What you need to do:
Exactly as given, reproduce the records in full.
==== Dataset excerpts ====
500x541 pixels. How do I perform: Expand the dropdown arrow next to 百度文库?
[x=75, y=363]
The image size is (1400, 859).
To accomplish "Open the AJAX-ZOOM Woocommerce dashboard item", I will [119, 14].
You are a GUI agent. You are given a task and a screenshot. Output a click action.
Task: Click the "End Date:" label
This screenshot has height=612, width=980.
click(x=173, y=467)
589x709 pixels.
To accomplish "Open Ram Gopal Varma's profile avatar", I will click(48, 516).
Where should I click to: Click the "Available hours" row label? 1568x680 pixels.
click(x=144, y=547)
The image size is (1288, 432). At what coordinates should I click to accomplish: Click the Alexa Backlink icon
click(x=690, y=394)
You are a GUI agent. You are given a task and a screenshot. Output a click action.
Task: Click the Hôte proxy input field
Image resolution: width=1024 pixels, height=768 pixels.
====
Response:
500x541 pixels. How do I perform: Expand the dropdown arrow next to 百度文库?
[x=75, y=363]
The image size is (1400, 859).
To accomplish "Open the AJAX-ZOOM Woocommerce dashboard item", I will [119, 14].
You are a GUI agent. You are given a task and a screenshot. Output a click action.
Task: Click the "End Date:" label
This screenshot has height=612, width=980.
click(x=173, y=467)
589x709 pixels.
To accomplish "Open Ram Gopal Varma's profile avatar", I will click(48, 516).
Where should I click to: Click the "Available hours" row label? 1568x680 pixels.
click(x=144, y=547)
The image size is (1288, 432). At what coordinates should I click to accomplish: Click the Alexa Backlink icon
click(x=690, y=394)
You are a GUI agent. You are given a task and a screenshot. Output a click action.
Task: Click the Hôte proxy input field
Image resolution: width=1024 pixels, height=768 pixels.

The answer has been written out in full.